### Work to be completed
Starting at the first line of the listing below, repeat each line exactly until the line containing "oktober 2023 (43, 1647)", which you include. Leave out pictures.
BEGIN
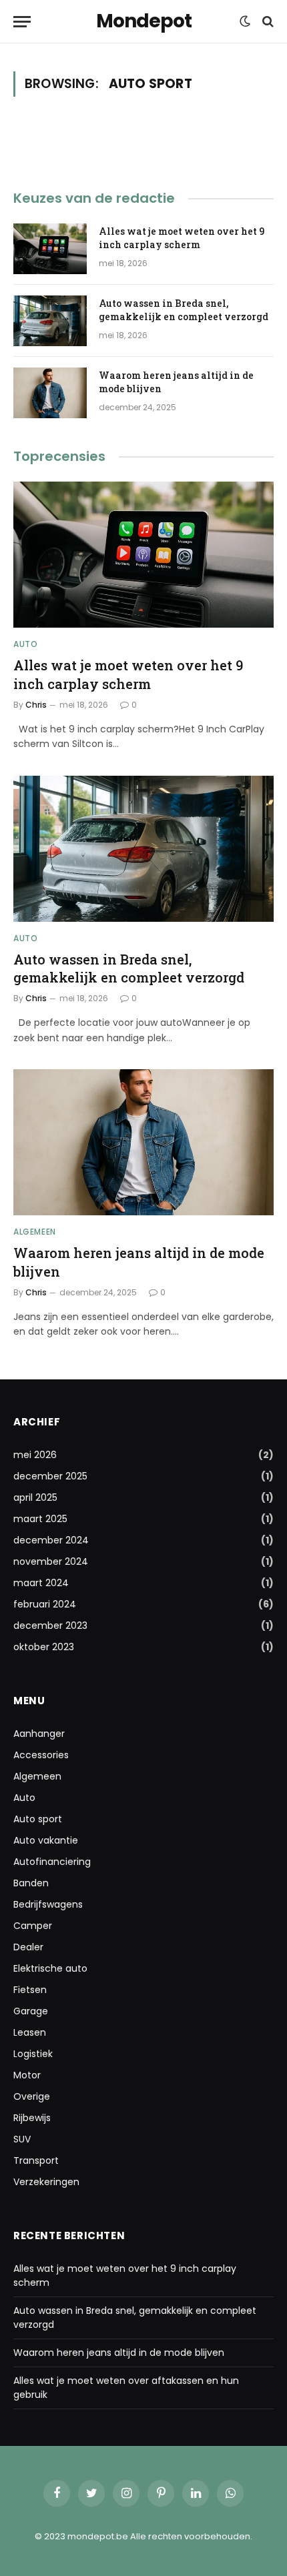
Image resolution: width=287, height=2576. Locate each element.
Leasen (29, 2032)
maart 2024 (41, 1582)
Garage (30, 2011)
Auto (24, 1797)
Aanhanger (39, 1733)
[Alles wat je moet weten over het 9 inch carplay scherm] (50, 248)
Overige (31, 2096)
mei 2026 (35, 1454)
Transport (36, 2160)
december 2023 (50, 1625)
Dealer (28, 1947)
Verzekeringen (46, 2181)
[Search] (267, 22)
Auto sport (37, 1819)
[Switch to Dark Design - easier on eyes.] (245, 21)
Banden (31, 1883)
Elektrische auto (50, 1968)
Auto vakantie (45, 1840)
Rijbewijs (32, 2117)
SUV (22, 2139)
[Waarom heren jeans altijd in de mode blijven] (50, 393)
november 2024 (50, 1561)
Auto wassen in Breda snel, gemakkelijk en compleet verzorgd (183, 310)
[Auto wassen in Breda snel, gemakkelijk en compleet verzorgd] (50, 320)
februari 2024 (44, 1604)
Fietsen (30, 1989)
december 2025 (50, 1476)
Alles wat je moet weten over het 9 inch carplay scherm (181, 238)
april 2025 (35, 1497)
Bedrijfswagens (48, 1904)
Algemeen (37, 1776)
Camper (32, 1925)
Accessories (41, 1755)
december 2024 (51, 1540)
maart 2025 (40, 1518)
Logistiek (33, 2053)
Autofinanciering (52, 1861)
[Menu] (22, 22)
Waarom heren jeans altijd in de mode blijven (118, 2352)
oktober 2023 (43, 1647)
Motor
END
### Response below
Image resolution: width=287, height=2576. Locate each element.
Leasen (29, 2032)
maart 2024 (41, 1582)
Garage (30, 2011)
Auto (24, 1797)
Aanhanger (39, 1733)
[Alles wat je moet weten over het 9 inch carplay scherm] (50, 248)
Overige (31, 2096)
mei 2026 (35, 1454)
Transport (36, 2160)
december 2023 (50, 1625)
Dealer (28, 1947)
Verzekeringen (46, 2181)
[Search] (267, 22)
Auto sport (37, 1819)
[Switch to Dark Design - easier on eyes.] (245, 21)
Banden (31, 1883)
Elektrische auto (50, 1968)
Auto vakantie (45, 1840)
Rijbewijs (32, 2117)
SUV (22, 2139)
[Waarom heren jeans altijd in de mode blijven] (50, 393)
november 2024 (50, 1561)
Auto wassen in Breda snel, gemakkelijk en compleet verzorgd (183, 310)
[Auto wassen in Breda snel, gemakkelijk en compleet verzorgd] (50, 320)
februari 2024 (44, 1604)
Fietsen (30, 1989)
december 2025 (50, 1476)
Alles wat je moet weten over het 9 inch carplay scherm (181, 238)
april 2025 (35, 1497)
Bedrijfswagens (48, 1904)
Algemeen (37, 1776)
Camper (32, 1925)
Accessories (41, 1755)
december 2024 (51, 1540)
maart 2025 (40, 1518)
Logistiek (33, 2053)
Autofinanciering (52, 1861)
[Menu] (22, 22)
Waarom heren jeans altijd in de mode blijven (118, 2352)
oktober 2023 (43, 1647)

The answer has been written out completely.